◆ **Your goal**: When counting, include every line of the data that holds "will", then state the total alone.

Collected data:
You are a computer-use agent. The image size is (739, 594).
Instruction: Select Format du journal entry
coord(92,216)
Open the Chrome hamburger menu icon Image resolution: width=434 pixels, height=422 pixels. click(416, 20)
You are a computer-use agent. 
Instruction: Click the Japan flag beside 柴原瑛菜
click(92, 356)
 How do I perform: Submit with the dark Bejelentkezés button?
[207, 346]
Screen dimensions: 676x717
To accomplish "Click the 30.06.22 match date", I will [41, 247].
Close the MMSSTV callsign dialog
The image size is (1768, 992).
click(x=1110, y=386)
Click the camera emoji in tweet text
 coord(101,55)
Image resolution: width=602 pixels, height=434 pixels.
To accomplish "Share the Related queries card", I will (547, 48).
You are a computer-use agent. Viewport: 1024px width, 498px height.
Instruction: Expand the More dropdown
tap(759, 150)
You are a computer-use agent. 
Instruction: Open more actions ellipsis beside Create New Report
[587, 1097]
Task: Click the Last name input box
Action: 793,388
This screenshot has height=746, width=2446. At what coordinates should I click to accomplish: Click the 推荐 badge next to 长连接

◆ **Result of this exercise**: 2